Curriculum Policy; Guinea Bissau; Basic education; Cultural Diversity and Local Knowledge.
The present work seeks to understand the itinerancies of the basic education curriculum policy in Guinea-Bissau and its link with local diversities and epistemologies between the year of its independence and that of the implementation of the Basic Law of the Educational System (1973-2011). The research has as a structuring element the policy of the basic education curriculum in Guinea-Bissau and its link with local diversities and epistemologies. The research results indicate that curriculum policy has undergone several changes and discontinuities, resulting from educational reforms financed by International Organizations (IO), the process that began in the 1980s with economic liberalism. The impacts of these reforms are directly related to the absence of linking local knowledge and cultural diversities in the current basic education curriculum policy in Guinea-Bissau. Throughout the investigation, it was possible to understand, through the application of questionnaires, the perceptions of elementary school teachers from a public school "Quero Apreender" located in Ilondé in the Biombo region, about local knowledge and cultural diversities in the elementary school curriculum.The teachers were unanimous on the need to value local knowledge and cultural diversity in the school curriculum, and related such knowledge to the cultural aspects of some ethnic groups in Guinea-Bissau that are manifested in their social practice.
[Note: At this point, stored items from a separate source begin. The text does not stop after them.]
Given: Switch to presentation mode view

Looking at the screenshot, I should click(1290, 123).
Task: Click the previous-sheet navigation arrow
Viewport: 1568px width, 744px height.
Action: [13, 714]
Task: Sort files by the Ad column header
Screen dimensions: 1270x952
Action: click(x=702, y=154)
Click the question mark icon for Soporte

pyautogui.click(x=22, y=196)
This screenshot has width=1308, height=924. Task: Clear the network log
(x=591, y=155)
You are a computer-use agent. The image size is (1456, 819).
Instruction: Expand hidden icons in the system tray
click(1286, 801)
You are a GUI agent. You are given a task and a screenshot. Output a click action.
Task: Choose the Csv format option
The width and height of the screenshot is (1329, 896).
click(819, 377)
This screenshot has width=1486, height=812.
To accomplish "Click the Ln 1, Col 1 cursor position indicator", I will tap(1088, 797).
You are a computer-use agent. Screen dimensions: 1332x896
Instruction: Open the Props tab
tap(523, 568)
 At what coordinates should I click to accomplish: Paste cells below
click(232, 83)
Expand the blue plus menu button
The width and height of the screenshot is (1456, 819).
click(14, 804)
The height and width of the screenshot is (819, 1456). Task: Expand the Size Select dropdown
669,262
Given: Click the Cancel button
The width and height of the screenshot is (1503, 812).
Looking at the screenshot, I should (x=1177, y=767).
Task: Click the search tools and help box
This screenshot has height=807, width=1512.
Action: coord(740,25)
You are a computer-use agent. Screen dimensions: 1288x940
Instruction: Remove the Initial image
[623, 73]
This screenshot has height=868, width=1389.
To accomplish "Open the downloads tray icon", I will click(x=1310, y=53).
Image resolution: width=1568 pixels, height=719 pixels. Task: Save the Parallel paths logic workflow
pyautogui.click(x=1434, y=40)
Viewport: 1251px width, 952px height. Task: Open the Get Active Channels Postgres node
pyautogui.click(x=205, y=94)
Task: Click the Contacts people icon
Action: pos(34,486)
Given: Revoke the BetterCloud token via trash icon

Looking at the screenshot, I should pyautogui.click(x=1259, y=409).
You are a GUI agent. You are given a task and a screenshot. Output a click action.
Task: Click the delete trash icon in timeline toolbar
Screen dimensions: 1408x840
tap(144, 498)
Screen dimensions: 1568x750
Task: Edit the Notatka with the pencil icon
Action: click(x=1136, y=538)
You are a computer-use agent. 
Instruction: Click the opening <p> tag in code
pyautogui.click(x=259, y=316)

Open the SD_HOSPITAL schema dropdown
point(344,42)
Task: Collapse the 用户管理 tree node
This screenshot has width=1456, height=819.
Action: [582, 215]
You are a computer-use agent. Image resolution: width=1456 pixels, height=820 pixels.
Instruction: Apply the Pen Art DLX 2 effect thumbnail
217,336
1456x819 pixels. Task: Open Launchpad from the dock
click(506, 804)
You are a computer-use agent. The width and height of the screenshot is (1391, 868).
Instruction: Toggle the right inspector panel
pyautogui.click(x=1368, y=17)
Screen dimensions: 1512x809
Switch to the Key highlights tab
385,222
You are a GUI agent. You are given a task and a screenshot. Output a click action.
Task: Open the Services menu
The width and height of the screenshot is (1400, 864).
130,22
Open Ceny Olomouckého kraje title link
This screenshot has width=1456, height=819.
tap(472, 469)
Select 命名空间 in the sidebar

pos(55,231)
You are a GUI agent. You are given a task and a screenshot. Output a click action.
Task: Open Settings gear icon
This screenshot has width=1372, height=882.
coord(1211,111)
Methodologically, the work was developed from a qualitative approach, it was possible to apply the questionnaires making an articulation through document analysis with theoretical bases based on the conception of curriculum policy, local knowledge and cultural diversities focusing on education, taking the reference in the works of Ball (2001); Goodson (2018); Macedo (2017); Gomes (2007); Candau (2002); Geertz (1997).